▶ [Records supplied]:
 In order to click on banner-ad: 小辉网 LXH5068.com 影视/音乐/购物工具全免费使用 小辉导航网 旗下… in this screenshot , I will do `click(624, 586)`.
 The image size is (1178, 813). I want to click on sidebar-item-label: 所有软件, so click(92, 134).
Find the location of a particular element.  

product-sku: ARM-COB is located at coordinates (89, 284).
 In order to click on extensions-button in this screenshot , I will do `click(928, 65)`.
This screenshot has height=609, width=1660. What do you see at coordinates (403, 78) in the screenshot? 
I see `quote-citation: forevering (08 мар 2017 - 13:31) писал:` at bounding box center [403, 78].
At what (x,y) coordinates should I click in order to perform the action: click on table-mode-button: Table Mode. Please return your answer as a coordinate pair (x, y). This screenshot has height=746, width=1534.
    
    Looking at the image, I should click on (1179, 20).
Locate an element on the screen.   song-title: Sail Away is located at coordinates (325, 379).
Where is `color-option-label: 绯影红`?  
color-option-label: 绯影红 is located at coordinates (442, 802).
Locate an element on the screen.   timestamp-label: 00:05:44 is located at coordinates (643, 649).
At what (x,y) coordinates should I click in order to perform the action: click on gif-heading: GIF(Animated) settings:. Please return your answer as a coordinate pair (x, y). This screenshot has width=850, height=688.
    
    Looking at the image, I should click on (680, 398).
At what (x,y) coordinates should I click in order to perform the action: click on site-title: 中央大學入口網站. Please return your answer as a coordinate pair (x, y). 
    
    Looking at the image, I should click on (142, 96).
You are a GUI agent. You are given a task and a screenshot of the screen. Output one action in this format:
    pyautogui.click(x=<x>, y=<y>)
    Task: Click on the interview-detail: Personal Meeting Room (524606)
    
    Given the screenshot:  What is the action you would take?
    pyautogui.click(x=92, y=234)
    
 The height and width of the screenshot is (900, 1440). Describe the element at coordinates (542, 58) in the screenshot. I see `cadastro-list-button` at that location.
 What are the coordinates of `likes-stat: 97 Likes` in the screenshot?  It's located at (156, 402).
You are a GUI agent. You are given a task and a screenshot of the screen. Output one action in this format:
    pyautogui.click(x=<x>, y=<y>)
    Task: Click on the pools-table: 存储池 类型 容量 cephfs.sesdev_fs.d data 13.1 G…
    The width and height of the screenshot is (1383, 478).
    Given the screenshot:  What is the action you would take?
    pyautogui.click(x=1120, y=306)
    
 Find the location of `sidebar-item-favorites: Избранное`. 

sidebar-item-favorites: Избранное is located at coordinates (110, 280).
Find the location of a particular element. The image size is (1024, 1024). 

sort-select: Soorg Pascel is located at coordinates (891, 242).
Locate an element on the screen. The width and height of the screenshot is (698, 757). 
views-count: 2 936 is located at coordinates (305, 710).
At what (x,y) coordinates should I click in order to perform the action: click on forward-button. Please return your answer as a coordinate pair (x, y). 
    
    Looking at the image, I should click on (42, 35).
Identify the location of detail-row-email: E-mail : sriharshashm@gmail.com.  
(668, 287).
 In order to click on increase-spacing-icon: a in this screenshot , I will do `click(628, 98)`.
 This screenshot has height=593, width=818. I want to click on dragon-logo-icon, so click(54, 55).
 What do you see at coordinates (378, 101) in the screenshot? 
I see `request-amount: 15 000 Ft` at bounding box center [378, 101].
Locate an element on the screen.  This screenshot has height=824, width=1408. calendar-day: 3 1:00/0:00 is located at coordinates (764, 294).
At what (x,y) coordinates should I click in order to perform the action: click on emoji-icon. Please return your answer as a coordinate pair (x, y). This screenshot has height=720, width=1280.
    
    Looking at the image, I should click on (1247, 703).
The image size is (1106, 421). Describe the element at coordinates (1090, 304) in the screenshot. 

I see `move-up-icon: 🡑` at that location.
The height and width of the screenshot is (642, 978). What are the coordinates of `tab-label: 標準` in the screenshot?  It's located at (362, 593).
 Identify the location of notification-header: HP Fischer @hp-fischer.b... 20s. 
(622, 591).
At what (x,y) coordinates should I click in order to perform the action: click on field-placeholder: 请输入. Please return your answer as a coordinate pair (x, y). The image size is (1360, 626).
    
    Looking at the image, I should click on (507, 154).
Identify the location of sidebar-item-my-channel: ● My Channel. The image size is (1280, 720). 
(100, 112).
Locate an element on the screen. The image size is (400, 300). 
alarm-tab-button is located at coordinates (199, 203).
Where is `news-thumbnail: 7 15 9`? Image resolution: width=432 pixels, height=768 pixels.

▶ [Work order]: Copy out every one of the entries above word for word, with no changes.

▶ [The completed task]:
 In order to click on banner-ad: 小辉网 LXH5068.com 影视/音乐/购物工具全免费使用 小辉导航网 旗下… in this screenshot , I will do `click(624, 586)`.
 The image size is (1178, 813). I want to click on sidebar-item-label: 所有软件, so click(92, 134).
Find the location of a particular element.  

product-sku: ARM-COB is located at coordinates (89, 284).
 In order to click on extensions-button in this screenshot , I will do `click(928, 65)`.
This screenshot has height=609, width=1660. What do you see at coordinates (403, 78) in the screenshot? 
I see `quote-citation: forevering (08 мар 2017 - 13:31) писал:` at bounding box center [403, 78].
At what (x,y) coordinates should I click in order to perform the action: click on table-mode-button: Table Mode. Please return your answer as a coordinate pair (x, y). This screenshot has height=746, width=1534.
    
    Looking at the image, I should click on (1179, 20).
Locate an element on the screen.   song-title: Sail Away is located at coordinates (325, 379).
Where is `color-option-label: 绯影红`?  
color-option-label: 绯影红 is located at coordinates (442, 802).
Locate an element on the screen.   timestamp-label: 00:05:44 is located at coordinates (643, 649).
At what (x,y) coordinates should I click in order to perform the action: click on gif-heading: GIF(Animated) settings:. Please return your answer as a coordinate pair (x, y). This screenshot has width=850, height=688.
    
    Looking at the image, I should click on (680, 398).
At what (x,y) coordinates should I click in order to perform the action: click on site-title: 中央大學入口網站. Please return your answer as a coordinate pair (x, y). 
    
    Looking at the image, I should click on (142, 96).
You are a GUI agent. You are given a task and a screenshot of the screen. Output one action in this format:
    pyautogui.click(x=<x>, y=<y>)
    Task: Click on the interview-detail: Personal Meeting Room (524606)
    
    Given the screenshot:  What is the action you would take?
    pyautogui.click(x=92, y=234)
    
 The height and width of the screenshot is (900, 1440). Describe the element at coordinates (542, 58) in the screenshot. I see `cadastro-list-button` at that location.
 What are the coordinates of `likes-stat: 97 Likes` in the screenshot?  It's located at (156, 402).
You are a GUI agent. You are given a task and a screenshot of the screen. Output one action in this format:
    pyautogui.click(x=<x>, y=<y>)
    Task: Click on the pools-table: 存储池 类型 容量 cephfs.sesdev_fs.d data 13.1 G…
    The width and height of the screenshot is (1383, 478).
    Given the screenshot:  What is the action you would take?
    pyautogui.click(x=1120, y=306)
    
 Find the location of `sidebar-item-favorites: Избранное`. 

sidebar-item-favorites: Избранное is located at coordinates (110, 280).
Find the location of a particular element. The image size is (1024, 1024). 

sort-select: Soorg Pascel is located at coordinates (891, 242).
Locate an element on the screen. The width and height of the screenshot is (698, 757). 
views-count: 2 936 is located at coordinates (305, 710).
At what (x,y) coordinates should I click in order to perform the action: click on forward-button. Please return your answer as a coordinate pair (x, y). 
    
    Looking at the image, I should click on (42, 35).
Identify the location of detail-row-email: E-mail : sriharshashm@gmail.com.  
(668, 287).
 In order to click on increase-spacing-icon: a in this screenshot , I will do `click(628, 98)`.
 This screenshot has height=593, width=818. I want to click on dragon-logo-icon, so click(54, 55).
 What do you see at coordinates (378, 101) in the screenshot? 
I see `request-amount: 15 000 Ft` at bounding box center [378, 101].
Locate an element on the screen.  This screenshot has height=824, width=1408. calendar-day: 3 1:00/0:00 is located at coordinates (764, 294).
At what (x,y) coordinates should I click in order to perform the action: click on emoji-icon. Please return your answer as a coordinate pair (x, y). This screenshot has height=720, width=1280.
    
    Looking at the image, I should click on (1247, 703).
The image size is (1106, 421). Describe the element at coordinates (1090, 304) in the screenshot. 

I see `move-up-icon: 🡑` at that location.
The height and width of the screenshot is (642, 978). What are the coordinates of `tab-label: 標準` in the screenshot?  It's located at (362, 593).
 Identify the location of notification-header: HP Fischer @hp-fischer.b... 20s. 
(622, 591).
At what (x,y) coordinates should I click in order to perform the action: click on field-placeholder: 请输入. Please return your answer as a coordinate pair (x, y). The image size is (1360, 626).
    
    Looking at the image, I should click on (507, 154).
Identify the location of sidebar-item-my-channel: ● My Channel. The image size is (1280, 720). 
(100, 112).
Locate an element on the screen. The image size is (400, 300). 
alarm-tab-button is located at coordinates (199, 203).
Where is `news-thumbnail: 7 15 9`? Image resolution: width=432 pixels, height=768 pixels.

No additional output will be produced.